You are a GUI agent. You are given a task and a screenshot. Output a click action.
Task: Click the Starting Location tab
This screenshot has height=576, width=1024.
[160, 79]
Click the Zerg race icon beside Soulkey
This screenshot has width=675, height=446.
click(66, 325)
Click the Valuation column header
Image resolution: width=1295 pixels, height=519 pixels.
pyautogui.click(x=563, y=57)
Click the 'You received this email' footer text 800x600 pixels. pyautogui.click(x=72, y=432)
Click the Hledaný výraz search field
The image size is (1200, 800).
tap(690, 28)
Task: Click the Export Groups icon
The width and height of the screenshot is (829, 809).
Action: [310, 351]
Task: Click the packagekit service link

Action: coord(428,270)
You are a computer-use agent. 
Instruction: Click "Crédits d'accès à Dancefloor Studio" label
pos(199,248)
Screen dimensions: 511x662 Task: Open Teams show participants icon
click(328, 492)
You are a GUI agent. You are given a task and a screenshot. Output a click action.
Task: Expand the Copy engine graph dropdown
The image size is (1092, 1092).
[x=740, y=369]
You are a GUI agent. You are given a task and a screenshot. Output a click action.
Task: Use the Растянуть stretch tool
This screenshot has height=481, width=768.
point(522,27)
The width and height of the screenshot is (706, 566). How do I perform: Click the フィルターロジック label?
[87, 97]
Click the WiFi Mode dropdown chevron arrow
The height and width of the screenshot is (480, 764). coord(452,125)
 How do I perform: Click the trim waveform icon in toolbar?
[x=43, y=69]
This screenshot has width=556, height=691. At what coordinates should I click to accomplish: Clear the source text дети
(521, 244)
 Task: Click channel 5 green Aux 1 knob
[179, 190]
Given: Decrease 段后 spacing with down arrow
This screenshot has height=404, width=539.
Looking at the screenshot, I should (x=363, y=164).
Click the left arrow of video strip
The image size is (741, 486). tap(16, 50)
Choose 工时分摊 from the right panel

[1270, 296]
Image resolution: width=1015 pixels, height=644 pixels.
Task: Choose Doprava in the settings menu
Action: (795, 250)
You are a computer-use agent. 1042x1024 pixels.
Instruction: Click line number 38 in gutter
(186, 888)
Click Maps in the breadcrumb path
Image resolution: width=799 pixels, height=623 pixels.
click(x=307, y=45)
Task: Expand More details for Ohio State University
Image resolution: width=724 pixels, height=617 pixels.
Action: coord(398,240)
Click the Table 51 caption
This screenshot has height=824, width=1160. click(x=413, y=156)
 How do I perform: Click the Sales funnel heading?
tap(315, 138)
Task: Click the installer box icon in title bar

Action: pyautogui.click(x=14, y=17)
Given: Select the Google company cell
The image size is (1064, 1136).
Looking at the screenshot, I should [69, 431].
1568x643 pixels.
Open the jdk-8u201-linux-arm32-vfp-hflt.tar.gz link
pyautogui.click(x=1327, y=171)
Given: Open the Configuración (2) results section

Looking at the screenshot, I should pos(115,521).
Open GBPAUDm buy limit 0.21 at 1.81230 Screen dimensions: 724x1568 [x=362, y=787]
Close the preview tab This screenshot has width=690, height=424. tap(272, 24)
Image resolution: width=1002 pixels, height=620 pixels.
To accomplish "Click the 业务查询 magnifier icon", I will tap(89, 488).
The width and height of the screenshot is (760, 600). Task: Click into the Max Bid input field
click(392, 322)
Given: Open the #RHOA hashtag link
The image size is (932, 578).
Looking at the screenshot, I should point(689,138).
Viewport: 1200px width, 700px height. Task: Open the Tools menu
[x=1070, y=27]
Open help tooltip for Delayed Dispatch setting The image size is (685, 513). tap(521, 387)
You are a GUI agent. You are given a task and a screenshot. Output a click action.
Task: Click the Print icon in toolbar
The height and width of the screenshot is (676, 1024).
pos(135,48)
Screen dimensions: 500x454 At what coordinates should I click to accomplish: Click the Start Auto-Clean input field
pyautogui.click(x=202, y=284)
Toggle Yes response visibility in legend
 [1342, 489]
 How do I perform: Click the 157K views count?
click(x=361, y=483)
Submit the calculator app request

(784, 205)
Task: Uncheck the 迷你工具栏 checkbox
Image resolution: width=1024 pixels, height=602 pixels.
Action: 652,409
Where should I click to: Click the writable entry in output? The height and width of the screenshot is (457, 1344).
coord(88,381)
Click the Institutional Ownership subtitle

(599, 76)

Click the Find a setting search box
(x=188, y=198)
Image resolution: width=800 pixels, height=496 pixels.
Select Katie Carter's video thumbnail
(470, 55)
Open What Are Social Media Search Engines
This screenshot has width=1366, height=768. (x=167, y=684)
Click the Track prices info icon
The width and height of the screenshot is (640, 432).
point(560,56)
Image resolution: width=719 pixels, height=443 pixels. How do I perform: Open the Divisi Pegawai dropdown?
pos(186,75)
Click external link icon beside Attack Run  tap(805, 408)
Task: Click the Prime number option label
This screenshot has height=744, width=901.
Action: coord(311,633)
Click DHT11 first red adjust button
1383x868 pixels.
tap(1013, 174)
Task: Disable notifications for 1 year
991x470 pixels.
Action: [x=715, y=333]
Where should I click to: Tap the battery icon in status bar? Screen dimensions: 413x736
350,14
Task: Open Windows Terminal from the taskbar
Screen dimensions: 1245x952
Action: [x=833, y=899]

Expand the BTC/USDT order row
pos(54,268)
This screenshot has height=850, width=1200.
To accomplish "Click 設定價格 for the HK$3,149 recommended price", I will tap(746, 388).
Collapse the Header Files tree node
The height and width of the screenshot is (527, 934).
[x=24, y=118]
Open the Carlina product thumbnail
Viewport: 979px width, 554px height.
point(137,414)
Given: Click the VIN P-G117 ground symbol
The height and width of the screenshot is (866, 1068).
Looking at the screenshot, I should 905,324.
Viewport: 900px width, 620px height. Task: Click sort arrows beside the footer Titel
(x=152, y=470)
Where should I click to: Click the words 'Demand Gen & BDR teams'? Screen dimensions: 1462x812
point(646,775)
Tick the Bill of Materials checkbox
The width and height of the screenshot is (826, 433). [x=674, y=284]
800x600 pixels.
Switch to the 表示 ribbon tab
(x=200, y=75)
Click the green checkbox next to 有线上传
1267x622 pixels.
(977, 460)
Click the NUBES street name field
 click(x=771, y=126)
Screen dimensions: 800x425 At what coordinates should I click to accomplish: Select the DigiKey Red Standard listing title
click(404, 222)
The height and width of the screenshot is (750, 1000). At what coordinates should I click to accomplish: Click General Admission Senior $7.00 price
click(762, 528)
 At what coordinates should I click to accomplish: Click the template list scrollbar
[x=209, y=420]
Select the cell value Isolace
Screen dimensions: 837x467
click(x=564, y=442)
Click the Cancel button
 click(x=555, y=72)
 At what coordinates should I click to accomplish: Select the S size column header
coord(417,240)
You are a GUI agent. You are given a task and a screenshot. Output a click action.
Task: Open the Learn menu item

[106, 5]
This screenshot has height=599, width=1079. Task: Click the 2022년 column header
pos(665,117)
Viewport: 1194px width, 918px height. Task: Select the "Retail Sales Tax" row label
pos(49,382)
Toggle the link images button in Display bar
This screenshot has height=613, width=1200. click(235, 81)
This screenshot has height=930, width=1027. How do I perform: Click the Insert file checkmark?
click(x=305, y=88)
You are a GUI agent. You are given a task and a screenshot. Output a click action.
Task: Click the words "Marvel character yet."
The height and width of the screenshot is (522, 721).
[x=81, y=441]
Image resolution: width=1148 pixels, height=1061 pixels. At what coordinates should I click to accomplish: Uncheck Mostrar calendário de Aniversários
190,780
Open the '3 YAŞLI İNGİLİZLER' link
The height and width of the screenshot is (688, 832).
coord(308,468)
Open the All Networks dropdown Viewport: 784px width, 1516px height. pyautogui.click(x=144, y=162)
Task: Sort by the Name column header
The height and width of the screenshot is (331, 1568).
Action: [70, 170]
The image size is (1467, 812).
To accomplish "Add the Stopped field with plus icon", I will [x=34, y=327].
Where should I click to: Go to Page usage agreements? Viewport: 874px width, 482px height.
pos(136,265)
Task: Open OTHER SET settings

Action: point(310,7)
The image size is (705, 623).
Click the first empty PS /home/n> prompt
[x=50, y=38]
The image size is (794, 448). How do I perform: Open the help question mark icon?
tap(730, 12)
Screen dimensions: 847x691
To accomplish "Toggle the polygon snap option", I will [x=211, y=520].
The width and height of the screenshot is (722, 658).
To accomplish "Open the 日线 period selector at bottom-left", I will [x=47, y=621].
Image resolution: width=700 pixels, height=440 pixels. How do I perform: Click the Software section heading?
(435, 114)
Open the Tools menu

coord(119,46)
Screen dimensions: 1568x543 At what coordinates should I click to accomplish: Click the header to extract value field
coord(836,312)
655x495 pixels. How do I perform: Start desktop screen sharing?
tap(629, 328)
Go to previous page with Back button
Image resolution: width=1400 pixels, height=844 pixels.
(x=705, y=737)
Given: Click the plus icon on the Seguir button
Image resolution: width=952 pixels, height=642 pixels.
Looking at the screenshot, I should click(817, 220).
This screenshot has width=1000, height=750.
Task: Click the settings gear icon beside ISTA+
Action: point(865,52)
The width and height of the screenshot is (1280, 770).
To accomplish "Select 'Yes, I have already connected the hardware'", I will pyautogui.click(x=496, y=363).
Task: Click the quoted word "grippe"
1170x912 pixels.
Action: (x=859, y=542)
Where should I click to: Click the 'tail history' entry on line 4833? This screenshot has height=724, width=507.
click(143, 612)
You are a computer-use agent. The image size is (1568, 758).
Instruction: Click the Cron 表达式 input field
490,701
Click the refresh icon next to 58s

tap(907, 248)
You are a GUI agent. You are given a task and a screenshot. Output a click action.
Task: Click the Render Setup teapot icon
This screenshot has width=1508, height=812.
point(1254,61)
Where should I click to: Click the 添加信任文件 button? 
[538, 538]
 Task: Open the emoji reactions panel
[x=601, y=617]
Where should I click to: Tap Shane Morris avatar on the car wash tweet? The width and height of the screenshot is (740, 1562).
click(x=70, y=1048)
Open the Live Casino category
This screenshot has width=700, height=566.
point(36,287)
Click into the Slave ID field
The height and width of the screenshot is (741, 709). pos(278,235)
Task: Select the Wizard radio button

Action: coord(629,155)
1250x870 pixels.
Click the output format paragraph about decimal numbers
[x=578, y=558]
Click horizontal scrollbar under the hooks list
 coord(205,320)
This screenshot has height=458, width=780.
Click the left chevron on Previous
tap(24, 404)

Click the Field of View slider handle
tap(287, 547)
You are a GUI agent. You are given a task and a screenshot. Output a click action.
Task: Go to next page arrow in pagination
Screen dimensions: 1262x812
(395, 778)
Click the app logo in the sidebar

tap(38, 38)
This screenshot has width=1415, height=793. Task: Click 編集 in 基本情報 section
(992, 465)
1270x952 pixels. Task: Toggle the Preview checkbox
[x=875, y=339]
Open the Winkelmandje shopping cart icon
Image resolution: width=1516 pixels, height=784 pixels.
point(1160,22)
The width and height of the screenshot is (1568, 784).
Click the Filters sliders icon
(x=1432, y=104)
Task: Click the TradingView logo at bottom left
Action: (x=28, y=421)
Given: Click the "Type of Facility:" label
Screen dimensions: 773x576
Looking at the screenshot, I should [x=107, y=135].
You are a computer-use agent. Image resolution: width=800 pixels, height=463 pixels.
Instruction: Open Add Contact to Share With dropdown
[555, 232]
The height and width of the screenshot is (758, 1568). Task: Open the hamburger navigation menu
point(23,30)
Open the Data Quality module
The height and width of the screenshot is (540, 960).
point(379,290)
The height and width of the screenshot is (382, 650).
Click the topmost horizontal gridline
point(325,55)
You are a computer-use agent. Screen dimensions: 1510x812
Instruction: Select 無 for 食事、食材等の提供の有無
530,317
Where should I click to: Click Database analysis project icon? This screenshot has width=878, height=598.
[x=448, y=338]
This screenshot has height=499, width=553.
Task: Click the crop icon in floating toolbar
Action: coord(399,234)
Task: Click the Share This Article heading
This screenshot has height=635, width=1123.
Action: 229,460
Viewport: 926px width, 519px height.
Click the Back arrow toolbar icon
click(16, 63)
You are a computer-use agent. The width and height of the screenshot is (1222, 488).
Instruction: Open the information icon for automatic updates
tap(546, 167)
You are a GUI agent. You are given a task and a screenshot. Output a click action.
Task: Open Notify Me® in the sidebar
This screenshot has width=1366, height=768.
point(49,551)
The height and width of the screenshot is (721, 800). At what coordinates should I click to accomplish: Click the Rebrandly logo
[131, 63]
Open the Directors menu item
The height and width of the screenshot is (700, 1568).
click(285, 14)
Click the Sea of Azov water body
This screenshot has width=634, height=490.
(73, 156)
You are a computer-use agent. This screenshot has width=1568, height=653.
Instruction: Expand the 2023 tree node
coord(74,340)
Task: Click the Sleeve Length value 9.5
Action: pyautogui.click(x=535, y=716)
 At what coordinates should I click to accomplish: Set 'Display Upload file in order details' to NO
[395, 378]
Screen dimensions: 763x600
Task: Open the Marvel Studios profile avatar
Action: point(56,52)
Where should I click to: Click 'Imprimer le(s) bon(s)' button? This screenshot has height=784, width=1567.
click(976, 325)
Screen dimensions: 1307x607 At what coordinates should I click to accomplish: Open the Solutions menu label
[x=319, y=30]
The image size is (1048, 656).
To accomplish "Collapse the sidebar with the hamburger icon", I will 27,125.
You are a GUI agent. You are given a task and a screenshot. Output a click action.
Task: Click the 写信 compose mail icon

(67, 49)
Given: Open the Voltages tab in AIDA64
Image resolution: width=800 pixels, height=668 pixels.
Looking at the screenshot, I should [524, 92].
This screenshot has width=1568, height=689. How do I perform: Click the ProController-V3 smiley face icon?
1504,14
---*---
● TASK TO COMPLETE: Find every line in the data above that holds the string "option". Give the number of such lines and nothing else.

● OUTPUT FOR THIS EXERCISE: 2